A Chat with River Valley Blues Fest Headliners Janiva Magness and Grady Champion

Growing quickly from a 2015 local event in a bar ten miles outside of town to its current form – a two-day event featuring world-class talent – this year’s River Valley Blues Festival boasted a lineup featuring internationally-touring headliners Grady Champion and Janiva Magness. The festival took place August 19 and 20 at Salvage Station.

Champion of the Blues
Blues has its roots firmly in the tradition of African Americans; it’s arguably the “blackest” of all musical forms. But Grady Champion isn’t surprised when he learns that he is the only person of color on the bill for the River Valley Blues Festival. “A lot of festivals that we play are gonna be predominantly white performers,” he says. While he admits that his own fan base is largely white, he says, “if a young African-American has got an option to play blues or to play something else, he sees it’s difficult to make a living playing the blues.”

Champion’s take on the blues begins with familiar, solid influences – in conversation, he mentions John Lee Hooker, Buddy Guy and Johnny Winter – and applies a sensibility that draws from gospel and hip-hop. “A lot of the older blues guys always said that you can’t really sing the blues unless you’ve been to church,” says Champion, who grew up in small-town Mississippi, one of a family of 28 children. “What we did every Sunday was go to church, and we got it in us first.”

His immersion in hip-hop would come much later. In the early 1990s he began his musical career as a rapper, branding himself MC Gold. Looking back on that period, Champion believes it helped create a foundation for the blues he sings and plays today. “Being a rapper really gave me the upper hand as far as writing stories and lyrics,” he says, noting that that background gives his music a “bit of a different feel.

“But it all grows from the same place,” Champion says.

Winner of the 2010 International Blues Challenge and a multiple Blues Music Awards nominee, Grady Champion has released nine albums to date; his newest, One of a Kind, will be released in September. Champion’s original music is based more upon “feel” than preconceived notions about what is or isn’t blues.

“Some people push the non-growth of blues,” Champion says. He says that the marketplace “force-feeds artists that basically sit down and play; they probably just read off a paper. They think blues is just 12 bars, sitting down, no energy.” He says his brand of blues is steeped in a tradition of high energy. “When I get on that stage,” Champion says, “They’re gonna know, ‘Oh, this is the blues.’”


Hard-won Happiness
Though Janiva Magness is white, she comes by her blues honestly. Both her parents took their own lives when she was young; as a subsequent foster teen, she had a hard life that at age 17 included giving up a baby for adoption.

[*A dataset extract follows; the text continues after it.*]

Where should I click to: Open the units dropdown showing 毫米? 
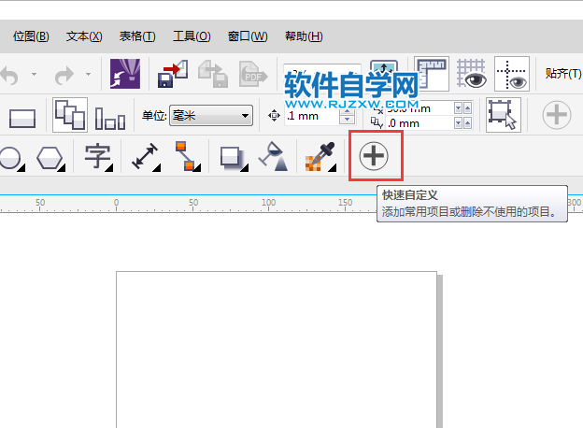coord(210,116)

Magness would eventually find solace singing the blues, though her recording career wouldn’t begin until the singer was in her mid 30s. She has released twelve albums – her newest EP, Blue Again is due later this year – yet for many years Magness sang songs written by others. But beginning with her Grammy-winning 2016 album Love Wins Again, she put her efforts into songwriting. Sharing stories from her struggles “makes for the possibility for connection with other human beings,” she says.

And with that sharing comes healing. “Sometimes it’s incremental little millimeters at a time,” she says, “and sometimes it’s huge leaps. But it’s still forward motion.”

But with that forward motion can still come a look back at the artists who have influenced Magness. She describes the upcoming Blue Again EP – which she’ll preview at the festival – as “a pretty potent collection of some of my favorite covers and artists: Etta [James], Bo [Diddley], Nina [Simone] and more. It’s raw and right back to the taproot for me.”

Two Days of Music
Ahead of the event, organizer Zuzu Welsh told me that this year’s River City Blues Festival would feature seven local acts in addition to Magness (Saturday’s headliner) and Champion (Sunday’s festival closer), including Ashley Heath, Paper Crowns, Moses Jones, Dirty Badgers, Roots & Dore, Virginia & the Slims, all hosted by the Zuzu Welsh Band.